The impact of the western boundary Kuroshio current on dissolved organic nitrogen cycling in the South China Sea

The dissolved organic nitrogen (DON) supplied horizontally from open ocean to marginal seas through western boundary current can influence upper regional nitrogen cycling. However, the observation on DON and its biogeochemical impacts on marginal seas are scarce. In this study, we investigated the distribution and degradation of DON transported by Kuroshio intrusion and its role in nitrogen cycling in the northern South China Sea (nSCS). The concentration and δ¹⁵N of DON fall in a relatively narrow range in the upper 100 m water column (4.3 ± 0.6 μM and 3.5 ± 1.6‰ vs. air, respectively; ± SD). The mean DON δ¹⁵N above 100 m is lower than the nitrate δ¹⁵N of in the “shallow subsurface” (below 100 m; 4.8 ± 1.2‰) but is higher than the δ¹⁵N of suspended particles in the surface ocean (~1.9 ± 0.5‰).

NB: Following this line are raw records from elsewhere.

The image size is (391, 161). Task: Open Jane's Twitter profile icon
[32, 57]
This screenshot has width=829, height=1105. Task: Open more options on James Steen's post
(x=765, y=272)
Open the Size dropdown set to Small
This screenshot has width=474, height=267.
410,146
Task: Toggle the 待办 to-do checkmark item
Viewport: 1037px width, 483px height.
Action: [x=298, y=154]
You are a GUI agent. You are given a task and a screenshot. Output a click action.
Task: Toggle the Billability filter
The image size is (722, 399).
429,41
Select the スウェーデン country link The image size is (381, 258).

This isotopic relationship between DON and suspended particles can be explained by the cycling of N between particulate organic nitrogen (PON), and DON, in which an isotope effect associated with DON degradation preferentially concentrates ¹⁵N in DON. Accordingly, a negative correlation (r = 0.72) between the concentration and the δ¹⁵N of DON is observed in the upper 100 m, suggesting an isotope effect of ~7.2 ± 1.0‰ for DON degradation. Furthermore, using an isopycnal mixing model, the exchange and biodegradation processes of Kuroshio-intruded DON were also quantified. We estimated the amount of DON carried by the Kuroshio intrusion was approximately 0.93 mmol m^-2 d^-1 in the upper 100 m. Concomitantly, the amount of nitrogen released from the enhanced DON degradation by Kuroshio intrusion is comparable to the supply deeper water and nitrogen fixation in surface waters. This study suggests that the enhanced biodegradation of DON during the western boundary currents intrusion could serve as an important nutrient source to marginal seas.